This document proposes a new D3D12 feature that allows developers to resolve query data on the CPU timeline rather than requiring GPU-based resolution, improving convenience and performance for common query scenarios.
- Introduction
- Problem Statement
- Goals
- Non-Goals
- Overall Design
- API
- DDI
- Runtime Fallback
- Test Plan
- Change Log
D3D12's current query system requires developers to explicitly resolve query data on the GPU timeline using ResolveQueryData() Command List operations. This approach, while providing fine-grained control, introduces several inconveniences:
- Developers must manage additional command list operations for query resolution
- GPU bandwidth is consumed for what is often a simple data transformation
- Synchronization between query completion and resolution becomes more complex
- Reading resolved data requires additional CPU/GPU synchronization
This proposal introduces CPU-based query resolution APIs that allow the runtime/driver to resolve query data using the CPU after GPU execution completes, providing a more convenient and often more efficient alternative for common query scenarios.

### WHAT TO DO:
Set down the part of the D3D12 query resolution proposal that runs from "This document proposes" up to and including "performance for common query scenarios.", word for word.

### DATA SUPPLIED:
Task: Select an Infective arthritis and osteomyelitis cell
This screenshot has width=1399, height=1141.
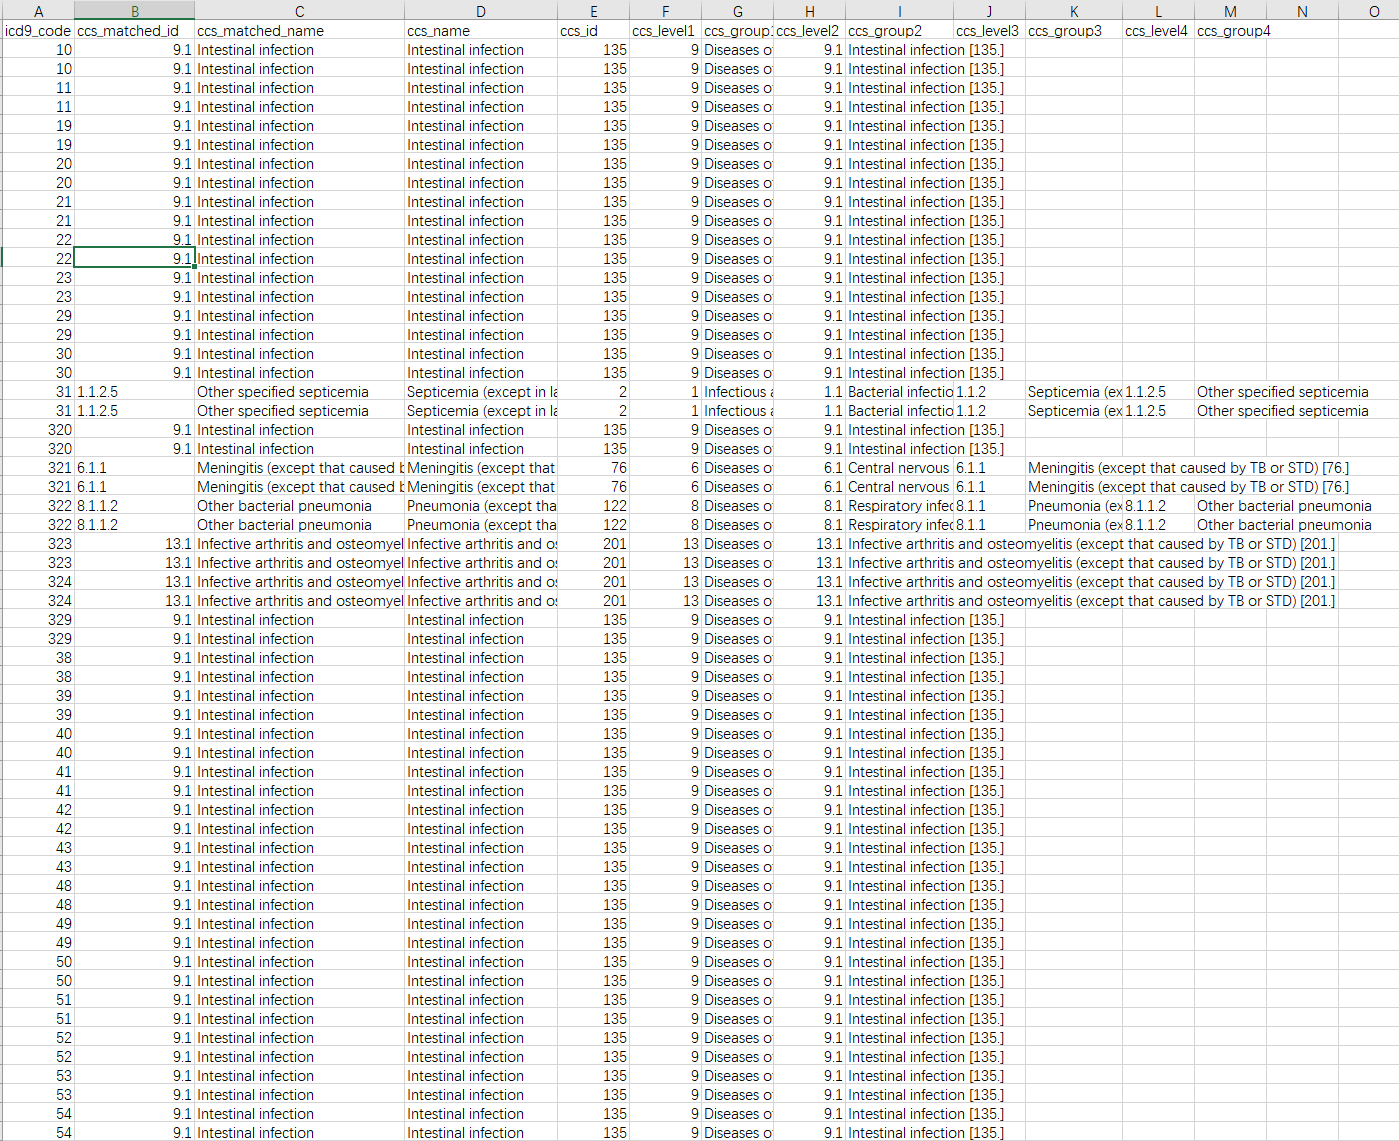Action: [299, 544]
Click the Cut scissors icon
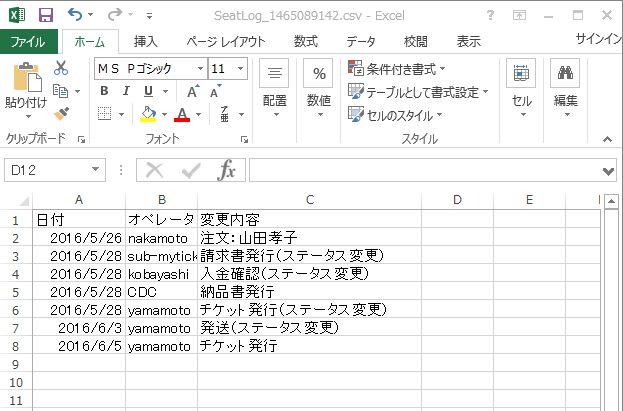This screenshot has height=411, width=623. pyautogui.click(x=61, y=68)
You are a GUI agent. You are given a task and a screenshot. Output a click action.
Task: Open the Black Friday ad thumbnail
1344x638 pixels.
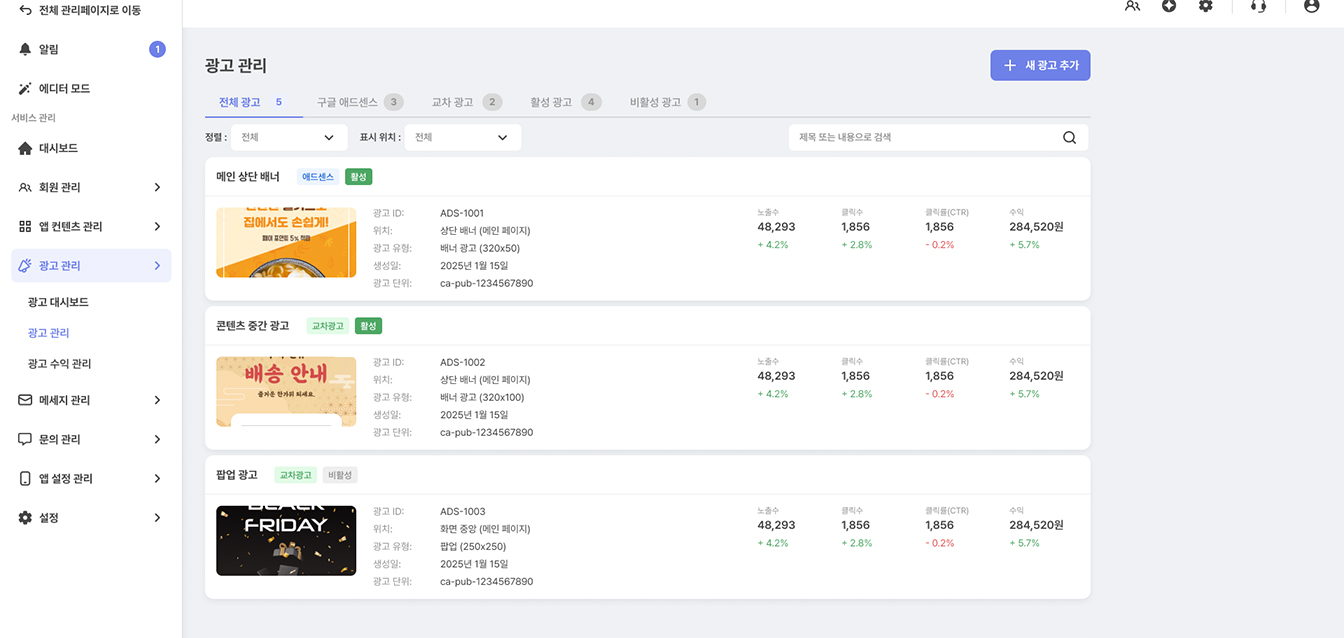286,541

### REPLY TO THE TASK:
This document proposes a new D3D12 feature that allows developers to resolve query data on the CPU timeline rather than requiring GPU-based resolution, improving convenience and performance for common query scenarios.